= The Bunker (theatre) =

Fringe theatre in London 2016–2020

The Bunker was a fringe theatre in Southwark, London, England, from 2016 to 2020.

The theatre was a converted underground car park at 53A Southwark Street, London, and had 110 seats. It opened in October 2016, the first production being Skin a Cat.

It was awarded "Fringe Theatre of the Year" in The Stage Awards 2020. Productions at The Bunker recognised by the industry as nominees or winners of Offies, include Cardboard Citizens (2018-Ensemble); Eyes Closed, Ears Covered (2018-Best supporting male in a play, Lighting Design, Most Promising New Playwright); Box Clever (2020-Best Female Performance), and Little Miss Burden (2020-Best New Play, Best director).
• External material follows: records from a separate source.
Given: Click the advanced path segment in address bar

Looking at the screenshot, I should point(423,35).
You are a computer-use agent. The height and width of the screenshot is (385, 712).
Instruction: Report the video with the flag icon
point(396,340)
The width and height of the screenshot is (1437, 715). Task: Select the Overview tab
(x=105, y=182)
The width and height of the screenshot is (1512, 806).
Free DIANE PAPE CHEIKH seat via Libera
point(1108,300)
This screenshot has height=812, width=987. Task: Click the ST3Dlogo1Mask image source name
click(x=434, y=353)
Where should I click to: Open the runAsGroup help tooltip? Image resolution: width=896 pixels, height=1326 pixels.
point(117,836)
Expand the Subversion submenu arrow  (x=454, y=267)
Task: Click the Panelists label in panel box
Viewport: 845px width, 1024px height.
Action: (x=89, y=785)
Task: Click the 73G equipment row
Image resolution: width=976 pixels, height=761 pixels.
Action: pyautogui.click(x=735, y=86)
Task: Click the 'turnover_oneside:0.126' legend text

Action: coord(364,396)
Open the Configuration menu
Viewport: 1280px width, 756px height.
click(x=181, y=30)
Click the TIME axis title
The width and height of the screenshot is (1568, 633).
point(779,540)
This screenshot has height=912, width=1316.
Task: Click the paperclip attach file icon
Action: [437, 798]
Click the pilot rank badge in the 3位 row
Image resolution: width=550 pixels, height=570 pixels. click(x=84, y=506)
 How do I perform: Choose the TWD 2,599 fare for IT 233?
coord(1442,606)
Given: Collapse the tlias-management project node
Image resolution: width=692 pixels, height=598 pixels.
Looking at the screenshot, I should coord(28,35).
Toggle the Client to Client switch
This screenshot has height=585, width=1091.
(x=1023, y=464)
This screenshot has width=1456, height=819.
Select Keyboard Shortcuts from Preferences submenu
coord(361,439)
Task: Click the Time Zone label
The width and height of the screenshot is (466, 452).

In 2020 the theatre won the Offies People’s Vote Winner for Best Programming Policy and People’s Vote Winner for Best Social Media Presence & Activities, and Chris Sonnex, its artistic director, was given a Special Award "for his ambitious achievements at the theatre".

The theatre was run by David Ralf (Executive Director), Chris Sonnex (Artistic Director), Hannah Roza Fisher (Head of Production), Lee Whitelock (General Manager), Ed Theakston (FOH and Access Manager) and Holly Adomah Thompson (Marketing Manager).

The theatre was closed by the landowners in March 2020 for site redevelopment.